Заоблачные горы фракийские, обложенные от начала мира снегом и льдами, обрушатся с утвержденных в недрах земли оснований скорее, чем сердце праведных поколеблется. Они только скорбят о бедствиях жизни человеческой, но благолюбивая, мирная жалость нимало не изменяет невозмутимого их наслаждения. На лицах их написаны вечный цвет юности, бесконечное блаженство, божественная слава, но радость их не есть веселье скоротекущее, бурное: она всегда ровна, спокойна, исполнена величия, она есть высочайшее ощущение истины и добродетели – восторг души неизглаголанный. Непрерывно, ежеминутно они в таком восхищении сердца, какое чувствует мать, неожиданно увидевшая сына, давно оплаканного, но радость, преходящая скоро в материнском сердце, никогда не умирает в сердце небожителей, ни на одно мгновение не умаляется, всегда для них первое, новое чувство. Они в восторге упоения с духом невозмутимым и светлым.

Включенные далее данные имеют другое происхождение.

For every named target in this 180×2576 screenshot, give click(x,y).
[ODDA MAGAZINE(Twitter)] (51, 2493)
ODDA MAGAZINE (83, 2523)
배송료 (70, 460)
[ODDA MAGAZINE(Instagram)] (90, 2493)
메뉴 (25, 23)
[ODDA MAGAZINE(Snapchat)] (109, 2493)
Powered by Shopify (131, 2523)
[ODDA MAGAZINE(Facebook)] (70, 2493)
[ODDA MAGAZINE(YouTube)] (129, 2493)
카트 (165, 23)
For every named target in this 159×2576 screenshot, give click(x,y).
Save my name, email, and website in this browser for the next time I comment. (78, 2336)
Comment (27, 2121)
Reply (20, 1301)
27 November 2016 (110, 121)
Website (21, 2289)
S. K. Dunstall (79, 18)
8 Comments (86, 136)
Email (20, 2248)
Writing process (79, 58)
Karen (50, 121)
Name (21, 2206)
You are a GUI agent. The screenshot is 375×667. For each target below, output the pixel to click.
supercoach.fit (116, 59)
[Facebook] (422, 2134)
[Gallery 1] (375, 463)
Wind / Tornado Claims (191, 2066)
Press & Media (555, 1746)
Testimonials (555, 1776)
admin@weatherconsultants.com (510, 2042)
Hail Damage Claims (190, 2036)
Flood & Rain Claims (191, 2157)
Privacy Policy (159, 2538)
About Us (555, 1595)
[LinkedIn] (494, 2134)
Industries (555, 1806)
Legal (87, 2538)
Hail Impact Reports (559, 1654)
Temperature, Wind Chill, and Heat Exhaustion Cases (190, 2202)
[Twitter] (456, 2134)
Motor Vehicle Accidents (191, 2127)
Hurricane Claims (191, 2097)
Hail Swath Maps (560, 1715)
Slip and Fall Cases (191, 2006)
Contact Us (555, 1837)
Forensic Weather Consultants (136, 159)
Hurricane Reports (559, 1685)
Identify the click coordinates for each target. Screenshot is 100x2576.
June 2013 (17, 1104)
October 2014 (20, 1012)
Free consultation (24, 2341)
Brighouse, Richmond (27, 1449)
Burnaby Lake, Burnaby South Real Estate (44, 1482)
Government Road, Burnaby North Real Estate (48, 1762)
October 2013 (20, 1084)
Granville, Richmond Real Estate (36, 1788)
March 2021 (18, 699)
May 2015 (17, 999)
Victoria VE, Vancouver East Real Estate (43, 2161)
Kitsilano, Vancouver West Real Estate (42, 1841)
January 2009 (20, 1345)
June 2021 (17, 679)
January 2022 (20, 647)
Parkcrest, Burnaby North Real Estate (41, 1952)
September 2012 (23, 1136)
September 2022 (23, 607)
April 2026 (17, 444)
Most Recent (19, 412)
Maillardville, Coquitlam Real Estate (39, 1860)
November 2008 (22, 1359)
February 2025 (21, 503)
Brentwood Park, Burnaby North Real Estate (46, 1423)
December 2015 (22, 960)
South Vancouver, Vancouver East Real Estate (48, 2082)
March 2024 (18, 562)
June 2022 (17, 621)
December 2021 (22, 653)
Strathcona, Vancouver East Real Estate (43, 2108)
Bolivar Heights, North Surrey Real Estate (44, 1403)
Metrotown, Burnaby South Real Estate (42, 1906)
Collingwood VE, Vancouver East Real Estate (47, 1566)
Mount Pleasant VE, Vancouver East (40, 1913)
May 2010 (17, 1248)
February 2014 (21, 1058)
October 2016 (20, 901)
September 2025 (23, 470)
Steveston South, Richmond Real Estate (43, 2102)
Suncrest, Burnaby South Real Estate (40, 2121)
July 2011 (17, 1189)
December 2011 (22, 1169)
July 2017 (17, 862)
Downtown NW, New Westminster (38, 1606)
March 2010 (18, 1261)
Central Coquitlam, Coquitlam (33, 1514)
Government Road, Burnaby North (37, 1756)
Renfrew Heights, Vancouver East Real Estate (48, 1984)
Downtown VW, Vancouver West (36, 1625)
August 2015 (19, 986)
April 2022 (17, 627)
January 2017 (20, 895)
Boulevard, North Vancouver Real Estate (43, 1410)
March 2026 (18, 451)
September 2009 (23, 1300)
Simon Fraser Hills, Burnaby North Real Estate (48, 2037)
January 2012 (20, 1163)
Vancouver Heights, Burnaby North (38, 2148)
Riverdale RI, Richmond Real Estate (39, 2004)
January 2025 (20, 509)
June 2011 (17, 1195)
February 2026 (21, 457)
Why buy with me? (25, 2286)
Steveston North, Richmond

Совокупно они беседуют обо всем, что видят и чем наслаждаются, презирают и вместе оплакивают все утехи и все величие прежнего своего сана, с удовольствием возвращаются мыслию на то печальное, но краткое поприще, где надлежало им для победы над злом бороться с собой и идти против потока растления, благословляют вышнюю руку, приведшую их к добродетели от скорби великой. Непрестанно течет сквозь сердца их что-то неизъяснимое, излияние от самого божества, с ними соединяющегося. Они видят, ощущают свое блаженство и чувствуют, что будут вечно блаженствовать, поют хвалу богам и все вместе составляют один голос, один ум, одно сердце. Волны блаженства льются в их души, соединенные неразрывным навеки союзом.
В божественном восхищении века протекают у них быстрее, чем у смертных часы, и тысячи тысяч протекших веков не убавляют ни одной капли в беспредельном море их блаженства, вечно нового и преисполненного. Все они царствуют не на престолах, сокрушаемых рукой человеческой, но в самих себе, с непоколебимой силой и властью. Не нужно уже им быть страшными чуждой силой, не носят они тленных венцов, скрывающих под блеском труд и печали: боги сами возложили на них иные венцы непомрачимые.
Телемак, вступая в эти места, сначала боялся найти там отца, но до того восхищен был неописуемой тишиной и райским блаженством, что желал уже встретить Улисса и сетовал, что сам должен был возвратиться в страну смертных. Здесь, – говорил он, – истинная жизнь, а на земле мы не живем – умираем. Потом он, изумленный, не верил глазам своим, сравнивая великое число заключенных в Тартаре с немногими избранными на Елисейских Полях. Мало царей, сильных духом и твердой волей, не всегда послушных своей власти, врагов лести, не внемлющих толпе угодников! Герои добродетели редки. Большая часть людей так злы, что боги не были бы правосудны, если бы после долготерпения в мире оставили их по смерти без наказания.
Не встречая отца между царями, Телемак искал, по крайней мере, своего деда, Лаерта божественного, но равным образом тщетно. Между тем подошел к нему старец, исполненный величества. Старость его не имела ни тени той старости, под бременем которой на земле человек изнемогает: видно только было, что он перед смертью был уже в преклонных летах. Величие старости сливалось в нем со всеми приятностями юности: приятности в полном цвете возрождаются в самых ветхих летами старцах, лишь только они ступят на Поля Елисейские. Он спешил и издалека еще смотрел на Телемака со светлым лицом удовольствия, как на человека, любезного его сердцу. Не узнавая его, Телемак был в недоумении.